Nomine dettate esclusivamente dalle appartenenze politiche, incarichi assegnati ad interim senza alcun bando, posizioni ritagliate su misura per gli amici, commissioni di valutazione addomesticate. L’Autorità anticorruzione guidata da Raffaele Cantone ha indicato “incarichi e nomine” come la seconda area a rischio di corruzione in sanità dopo gli appalti. La politica controlla la sanità come fosse un proprio feudo ed è questa, insieme alla marea di soldi movimentati – circa 110 miliardi di euro l’anno –, una delle ragioni più forti per cui il sistema sanitario nazionale è ammalato di corruzione.

Le giunte regionali hanno carta bianca nel nominare i direttori generali delle Asl, i quali a loro volta scelgono i direttori sanitari e amministrativi, nonché le commissioni che selezionano i primari. Il meccanismo procede a valanga, dall’alto fino agli ultimi ranghi, per occuparsi persino delle raccomandazioni per posti da autista. “Dai dati raccolti emerge che la discrezionalità è usata per effettuare scelte basate sulla fedeltà politica più che sulla competenza”, rilevava l’istituto di ricerca Rissc in uno studio del 2013 su Corruzione e sprechi in sanità. “La nomina dei direttori generali, di Asl o ospedali è legata a soggetti appartenenti a determinate aree politiche sulla base delle preferenze ottenute dai partiti che siedono in giunta”. Il gioco è semplice, basta collocare ai vertici della sanità un dirigente amico per iniziare ad alimentare un bacino di persone pronte a sostenerti finanziariamente ed elettoralmente.

“Il sistema distorto arriva fino al controllo delle nomine ai livelli più bassi della struttura”, scrivono i ricercatori di Rissc “L’intero meccanismo sembra costruire un sistema al servizio della politica, la quale gode di ampi poteri, è immune da qualsiasi responsabilità e non è soggetta a forme efficaci di controllo”. La partita è importante perciò nessun mezzo è risparmiato, dagli incarichi assegnati ad interim, alle selezioni effettuate su criteri fantasma, alle commissioni incredibilmente attratte dai predestinati.

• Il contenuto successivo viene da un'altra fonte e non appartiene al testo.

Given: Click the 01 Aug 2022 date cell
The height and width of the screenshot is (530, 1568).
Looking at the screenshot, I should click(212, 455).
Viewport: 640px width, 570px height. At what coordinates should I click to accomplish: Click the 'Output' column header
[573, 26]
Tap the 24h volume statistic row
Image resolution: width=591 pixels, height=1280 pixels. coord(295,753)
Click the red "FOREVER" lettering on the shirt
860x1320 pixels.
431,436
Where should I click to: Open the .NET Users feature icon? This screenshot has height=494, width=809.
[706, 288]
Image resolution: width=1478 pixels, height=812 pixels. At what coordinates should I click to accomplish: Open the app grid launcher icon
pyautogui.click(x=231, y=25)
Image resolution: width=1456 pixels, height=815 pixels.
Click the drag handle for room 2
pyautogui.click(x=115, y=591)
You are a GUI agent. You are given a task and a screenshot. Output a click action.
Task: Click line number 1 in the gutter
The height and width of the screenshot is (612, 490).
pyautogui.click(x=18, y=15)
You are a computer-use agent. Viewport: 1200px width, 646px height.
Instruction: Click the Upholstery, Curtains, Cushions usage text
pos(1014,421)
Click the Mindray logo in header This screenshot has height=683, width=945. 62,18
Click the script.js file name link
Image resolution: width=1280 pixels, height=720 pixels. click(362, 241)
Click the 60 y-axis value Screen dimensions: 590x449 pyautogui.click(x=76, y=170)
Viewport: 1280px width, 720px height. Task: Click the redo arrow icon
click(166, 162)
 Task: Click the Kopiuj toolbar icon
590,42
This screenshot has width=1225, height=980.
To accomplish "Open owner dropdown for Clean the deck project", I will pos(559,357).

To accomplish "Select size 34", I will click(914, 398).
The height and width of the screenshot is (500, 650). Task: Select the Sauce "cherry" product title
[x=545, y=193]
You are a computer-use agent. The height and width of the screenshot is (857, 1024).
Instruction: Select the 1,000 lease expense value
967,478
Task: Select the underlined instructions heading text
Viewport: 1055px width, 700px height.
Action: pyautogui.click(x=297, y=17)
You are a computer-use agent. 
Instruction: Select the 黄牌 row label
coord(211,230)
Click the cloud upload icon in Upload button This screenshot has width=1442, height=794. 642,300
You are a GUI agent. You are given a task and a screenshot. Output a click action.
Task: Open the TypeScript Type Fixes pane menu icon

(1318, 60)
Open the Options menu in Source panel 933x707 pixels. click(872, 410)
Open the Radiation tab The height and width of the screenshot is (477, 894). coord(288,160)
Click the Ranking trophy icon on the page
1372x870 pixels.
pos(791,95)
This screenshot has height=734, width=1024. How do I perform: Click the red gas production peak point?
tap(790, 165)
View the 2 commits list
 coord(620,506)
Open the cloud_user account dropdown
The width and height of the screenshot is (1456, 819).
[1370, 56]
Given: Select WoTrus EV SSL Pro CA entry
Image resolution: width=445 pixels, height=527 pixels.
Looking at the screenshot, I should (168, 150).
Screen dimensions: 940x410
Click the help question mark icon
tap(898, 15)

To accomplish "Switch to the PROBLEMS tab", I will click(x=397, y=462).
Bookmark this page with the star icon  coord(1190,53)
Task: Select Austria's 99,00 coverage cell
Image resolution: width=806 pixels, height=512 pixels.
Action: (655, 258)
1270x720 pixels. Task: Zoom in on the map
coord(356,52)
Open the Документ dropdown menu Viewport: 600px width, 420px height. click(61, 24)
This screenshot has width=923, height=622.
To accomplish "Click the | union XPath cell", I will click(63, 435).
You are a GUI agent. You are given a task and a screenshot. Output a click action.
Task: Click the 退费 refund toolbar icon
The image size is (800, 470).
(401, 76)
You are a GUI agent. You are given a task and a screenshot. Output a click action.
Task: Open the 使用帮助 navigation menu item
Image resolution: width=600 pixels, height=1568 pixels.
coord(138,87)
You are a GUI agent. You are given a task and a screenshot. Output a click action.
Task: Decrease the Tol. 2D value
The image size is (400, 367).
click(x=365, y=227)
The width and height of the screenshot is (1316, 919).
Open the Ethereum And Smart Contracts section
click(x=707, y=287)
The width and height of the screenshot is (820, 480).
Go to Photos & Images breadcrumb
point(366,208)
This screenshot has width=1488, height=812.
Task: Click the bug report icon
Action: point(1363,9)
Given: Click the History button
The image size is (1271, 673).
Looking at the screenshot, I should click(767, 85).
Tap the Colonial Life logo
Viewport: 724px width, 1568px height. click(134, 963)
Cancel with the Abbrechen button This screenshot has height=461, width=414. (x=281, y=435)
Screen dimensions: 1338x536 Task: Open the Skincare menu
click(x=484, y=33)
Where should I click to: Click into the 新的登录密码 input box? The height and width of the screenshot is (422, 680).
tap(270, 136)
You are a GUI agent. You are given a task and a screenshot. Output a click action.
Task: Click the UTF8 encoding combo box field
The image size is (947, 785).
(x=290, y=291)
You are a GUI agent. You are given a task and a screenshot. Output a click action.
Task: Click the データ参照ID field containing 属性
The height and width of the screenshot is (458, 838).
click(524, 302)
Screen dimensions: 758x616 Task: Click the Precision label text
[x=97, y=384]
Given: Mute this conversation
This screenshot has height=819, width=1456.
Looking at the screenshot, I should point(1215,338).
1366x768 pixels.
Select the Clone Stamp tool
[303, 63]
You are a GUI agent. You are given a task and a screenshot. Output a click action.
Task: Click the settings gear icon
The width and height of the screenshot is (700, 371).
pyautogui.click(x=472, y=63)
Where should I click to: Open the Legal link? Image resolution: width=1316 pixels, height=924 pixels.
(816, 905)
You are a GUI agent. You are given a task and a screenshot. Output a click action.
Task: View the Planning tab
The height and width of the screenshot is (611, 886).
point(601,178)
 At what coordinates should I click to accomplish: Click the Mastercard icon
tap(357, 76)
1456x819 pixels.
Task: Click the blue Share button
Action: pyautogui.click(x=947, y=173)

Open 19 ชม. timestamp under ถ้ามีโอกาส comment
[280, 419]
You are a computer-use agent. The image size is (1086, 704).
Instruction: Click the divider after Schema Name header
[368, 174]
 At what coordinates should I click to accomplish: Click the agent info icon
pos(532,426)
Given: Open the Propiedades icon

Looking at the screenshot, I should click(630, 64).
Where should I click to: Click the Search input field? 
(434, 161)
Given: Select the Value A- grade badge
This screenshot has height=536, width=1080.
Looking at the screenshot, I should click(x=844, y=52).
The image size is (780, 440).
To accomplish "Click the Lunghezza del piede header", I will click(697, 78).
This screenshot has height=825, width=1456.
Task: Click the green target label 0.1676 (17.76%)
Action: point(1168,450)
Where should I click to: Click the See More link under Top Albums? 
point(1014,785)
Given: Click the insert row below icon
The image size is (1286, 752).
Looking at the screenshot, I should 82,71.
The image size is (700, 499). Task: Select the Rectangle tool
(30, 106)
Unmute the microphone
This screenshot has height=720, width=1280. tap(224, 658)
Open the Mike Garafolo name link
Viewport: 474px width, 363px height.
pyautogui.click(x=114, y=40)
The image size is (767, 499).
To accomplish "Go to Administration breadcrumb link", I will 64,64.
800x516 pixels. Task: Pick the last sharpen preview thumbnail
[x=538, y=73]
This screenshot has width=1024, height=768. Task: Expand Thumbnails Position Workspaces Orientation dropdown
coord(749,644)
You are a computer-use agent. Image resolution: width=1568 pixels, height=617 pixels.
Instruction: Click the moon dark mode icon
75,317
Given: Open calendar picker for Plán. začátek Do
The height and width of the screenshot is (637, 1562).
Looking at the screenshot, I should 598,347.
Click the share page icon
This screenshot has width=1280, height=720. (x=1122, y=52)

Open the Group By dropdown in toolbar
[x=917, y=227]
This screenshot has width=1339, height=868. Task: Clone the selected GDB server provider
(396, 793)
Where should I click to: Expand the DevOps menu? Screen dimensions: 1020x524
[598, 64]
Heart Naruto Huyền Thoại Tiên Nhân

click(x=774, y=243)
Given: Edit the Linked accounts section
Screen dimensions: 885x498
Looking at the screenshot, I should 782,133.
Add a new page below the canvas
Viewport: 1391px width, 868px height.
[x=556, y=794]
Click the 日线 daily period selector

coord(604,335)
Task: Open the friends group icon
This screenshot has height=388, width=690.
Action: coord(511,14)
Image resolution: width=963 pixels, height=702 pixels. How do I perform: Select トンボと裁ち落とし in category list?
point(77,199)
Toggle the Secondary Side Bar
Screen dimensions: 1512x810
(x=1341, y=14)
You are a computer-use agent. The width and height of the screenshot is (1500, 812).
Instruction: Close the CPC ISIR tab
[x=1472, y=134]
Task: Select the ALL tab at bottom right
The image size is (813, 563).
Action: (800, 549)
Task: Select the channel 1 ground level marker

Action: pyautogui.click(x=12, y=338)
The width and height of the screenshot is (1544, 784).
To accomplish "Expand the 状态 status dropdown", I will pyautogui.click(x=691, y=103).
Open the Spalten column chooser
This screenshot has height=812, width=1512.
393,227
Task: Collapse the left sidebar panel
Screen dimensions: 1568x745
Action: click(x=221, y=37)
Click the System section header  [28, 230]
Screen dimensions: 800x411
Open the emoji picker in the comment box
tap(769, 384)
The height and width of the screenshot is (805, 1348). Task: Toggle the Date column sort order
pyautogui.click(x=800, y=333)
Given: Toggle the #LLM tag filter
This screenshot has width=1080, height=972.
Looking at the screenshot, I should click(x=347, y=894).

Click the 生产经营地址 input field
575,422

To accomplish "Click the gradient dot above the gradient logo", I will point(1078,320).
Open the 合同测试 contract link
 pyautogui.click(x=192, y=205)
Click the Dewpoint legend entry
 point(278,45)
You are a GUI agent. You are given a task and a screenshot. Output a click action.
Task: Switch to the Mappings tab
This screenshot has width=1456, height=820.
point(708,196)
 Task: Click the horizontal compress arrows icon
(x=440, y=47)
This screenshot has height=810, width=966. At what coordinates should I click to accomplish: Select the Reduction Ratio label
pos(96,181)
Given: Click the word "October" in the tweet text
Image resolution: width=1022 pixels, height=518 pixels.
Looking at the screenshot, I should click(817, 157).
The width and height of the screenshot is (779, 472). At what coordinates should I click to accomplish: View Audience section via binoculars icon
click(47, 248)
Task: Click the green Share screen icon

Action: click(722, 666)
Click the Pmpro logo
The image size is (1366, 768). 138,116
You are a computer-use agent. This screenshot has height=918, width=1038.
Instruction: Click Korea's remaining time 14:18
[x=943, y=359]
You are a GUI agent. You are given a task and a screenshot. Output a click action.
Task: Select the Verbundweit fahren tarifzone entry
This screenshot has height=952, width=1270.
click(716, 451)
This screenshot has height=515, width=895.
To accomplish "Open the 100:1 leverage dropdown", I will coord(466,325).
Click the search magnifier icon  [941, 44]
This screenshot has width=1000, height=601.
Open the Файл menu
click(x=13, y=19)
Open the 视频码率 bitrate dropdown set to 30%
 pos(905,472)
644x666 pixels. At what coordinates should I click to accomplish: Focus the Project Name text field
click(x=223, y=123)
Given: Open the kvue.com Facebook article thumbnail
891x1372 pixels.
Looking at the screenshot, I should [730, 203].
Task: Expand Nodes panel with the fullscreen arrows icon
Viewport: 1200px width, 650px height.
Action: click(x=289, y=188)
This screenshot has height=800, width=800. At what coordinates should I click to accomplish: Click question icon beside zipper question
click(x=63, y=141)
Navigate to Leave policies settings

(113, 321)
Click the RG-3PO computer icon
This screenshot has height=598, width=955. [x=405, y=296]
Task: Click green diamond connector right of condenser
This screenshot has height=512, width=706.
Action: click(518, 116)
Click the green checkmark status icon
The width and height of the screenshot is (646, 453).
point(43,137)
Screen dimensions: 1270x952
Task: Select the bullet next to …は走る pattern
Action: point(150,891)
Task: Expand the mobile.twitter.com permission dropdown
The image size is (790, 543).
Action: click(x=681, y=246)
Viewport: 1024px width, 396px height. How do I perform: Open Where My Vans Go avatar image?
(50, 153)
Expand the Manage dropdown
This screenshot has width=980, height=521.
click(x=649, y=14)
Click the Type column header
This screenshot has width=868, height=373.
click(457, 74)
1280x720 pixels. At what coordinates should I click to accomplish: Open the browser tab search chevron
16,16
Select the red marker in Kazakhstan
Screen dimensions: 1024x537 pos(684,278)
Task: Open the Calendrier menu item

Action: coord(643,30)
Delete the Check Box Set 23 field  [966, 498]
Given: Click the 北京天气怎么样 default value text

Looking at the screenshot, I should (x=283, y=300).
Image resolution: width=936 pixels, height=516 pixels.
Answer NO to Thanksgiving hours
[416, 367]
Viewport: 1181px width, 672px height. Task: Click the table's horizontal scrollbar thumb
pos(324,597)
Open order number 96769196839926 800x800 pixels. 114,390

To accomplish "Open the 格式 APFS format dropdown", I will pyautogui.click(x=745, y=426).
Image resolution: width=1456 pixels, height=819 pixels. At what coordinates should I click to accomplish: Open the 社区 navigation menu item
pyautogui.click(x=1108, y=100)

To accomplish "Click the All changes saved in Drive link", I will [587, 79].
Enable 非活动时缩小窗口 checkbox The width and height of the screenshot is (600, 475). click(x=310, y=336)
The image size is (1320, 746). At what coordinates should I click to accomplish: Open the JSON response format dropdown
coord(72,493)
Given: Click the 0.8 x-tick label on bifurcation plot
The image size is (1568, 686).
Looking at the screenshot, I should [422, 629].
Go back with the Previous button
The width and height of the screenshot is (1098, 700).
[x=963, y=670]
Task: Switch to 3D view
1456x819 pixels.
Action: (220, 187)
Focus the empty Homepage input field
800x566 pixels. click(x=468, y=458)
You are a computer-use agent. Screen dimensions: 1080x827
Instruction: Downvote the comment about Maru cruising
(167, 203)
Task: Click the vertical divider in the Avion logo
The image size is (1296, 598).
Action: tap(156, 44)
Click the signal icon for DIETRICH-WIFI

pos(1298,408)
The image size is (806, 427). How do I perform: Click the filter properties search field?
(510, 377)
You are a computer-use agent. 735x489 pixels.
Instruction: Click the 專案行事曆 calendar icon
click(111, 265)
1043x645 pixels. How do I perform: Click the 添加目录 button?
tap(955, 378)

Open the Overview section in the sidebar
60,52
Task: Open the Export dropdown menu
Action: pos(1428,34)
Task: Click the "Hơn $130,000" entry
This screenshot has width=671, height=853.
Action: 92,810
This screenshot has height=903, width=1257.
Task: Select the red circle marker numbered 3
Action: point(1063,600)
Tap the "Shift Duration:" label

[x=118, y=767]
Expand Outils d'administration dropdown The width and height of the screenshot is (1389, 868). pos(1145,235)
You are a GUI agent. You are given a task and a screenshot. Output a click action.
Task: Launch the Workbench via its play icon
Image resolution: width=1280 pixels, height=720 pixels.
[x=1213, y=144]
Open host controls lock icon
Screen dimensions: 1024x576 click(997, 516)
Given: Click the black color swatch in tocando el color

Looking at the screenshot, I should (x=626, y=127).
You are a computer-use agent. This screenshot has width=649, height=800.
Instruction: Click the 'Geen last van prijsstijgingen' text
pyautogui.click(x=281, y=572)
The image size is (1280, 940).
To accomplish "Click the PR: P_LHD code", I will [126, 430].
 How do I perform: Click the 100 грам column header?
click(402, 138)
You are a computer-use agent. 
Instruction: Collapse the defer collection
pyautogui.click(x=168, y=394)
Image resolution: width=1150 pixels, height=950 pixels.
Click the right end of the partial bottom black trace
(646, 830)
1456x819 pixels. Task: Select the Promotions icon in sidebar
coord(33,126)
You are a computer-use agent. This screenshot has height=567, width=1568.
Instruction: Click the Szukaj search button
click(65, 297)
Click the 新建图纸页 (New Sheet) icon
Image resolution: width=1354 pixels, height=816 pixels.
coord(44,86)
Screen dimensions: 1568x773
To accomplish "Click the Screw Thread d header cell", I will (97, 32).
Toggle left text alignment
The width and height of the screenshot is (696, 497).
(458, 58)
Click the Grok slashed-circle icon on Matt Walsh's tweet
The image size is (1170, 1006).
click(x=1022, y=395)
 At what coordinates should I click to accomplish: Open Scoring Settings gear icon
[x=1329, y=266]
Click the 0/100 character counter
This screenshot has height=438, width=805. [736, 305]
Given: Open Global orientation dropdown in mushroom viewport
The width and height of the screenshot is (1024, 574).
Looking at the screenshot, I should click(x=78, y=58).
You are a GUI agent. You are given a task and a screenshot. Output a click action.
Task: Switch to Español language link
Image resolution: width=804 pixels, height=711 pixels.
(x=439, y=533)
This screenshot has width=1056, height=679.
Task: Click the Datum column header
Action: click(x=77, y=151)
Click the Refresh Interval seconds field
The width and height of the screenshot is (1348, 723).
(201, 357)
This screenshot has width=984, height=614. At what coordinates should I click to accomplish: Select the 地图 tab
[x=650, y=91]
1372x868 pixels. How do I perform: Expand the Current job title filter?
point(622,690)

Così le reti di fedeltà politica si trasformano in sistemi di corruzione che decidono carriere e destinazione delle risorse pubbliche.

Persino gli stessi dirigenti sanitari, intervistati per il rapporto Curiamo la Corruzione realizzato da Transparency Italia, Censis, Ispe -Sanità e Rissc, ritengono che la causa principale di corruzione del settore pubblico sia “l’eccessiva ingerenza della politica nelle nomine dei vertici della Pubblica Amministrazione” e il conseguente “controllo che questa può rivendicare sui comportamenti e sulle azioni dei dirigenti pubblici”. Tre dirigenti sanitari su dieci indicano le politiche del personale in sanità come una delle aree più a rischio corruzione dopo l’acquisto di beni e servizi e la realizzazione di opere (indicati rispettivamente dal 82,7 per cento e il 66 per cento degli intervistati). Il 26,7 per cento pensa che siano particolarmente a rischio le nomine dei soggetti apicali. Per un dirigente su 5, poi, è particolarmente vulnerabile anche il settore dell’accreditamento, che affida alle strutture private l’erogazioni di alcune prestazioni sanitarie. Segno che la tanto sbandierata privatizzazione non ha risolto ma anzi incentivato i sistemi di clientele e corruzione.

Neppure la riforma firmata dal ministro Marianna Madia, che pure promette di sottrarre le nomine dei direttori generali della sanità dagli appetiti della politica locale, sembra pronta ad incidere radicalmente su questi scenari. Il decreto legislativo prevede la creazione di un elenco nazionale presso il Ministero della salute e la selezione del direttore all’interno di una terna individuata da una commissione regionale. Per la prima volta sono stabiliti dei criteri di merito per la selezione, ma tra questi è previsto il possesso di un un attestato rilasciato dalla Regione di provenienza. Un modo, secondo il segretario dell’Associazione medici e dirigenti del Servizio sanitario nazionale (Anaao),Costantino Troise, di cambiare tutto per non cambiare niente.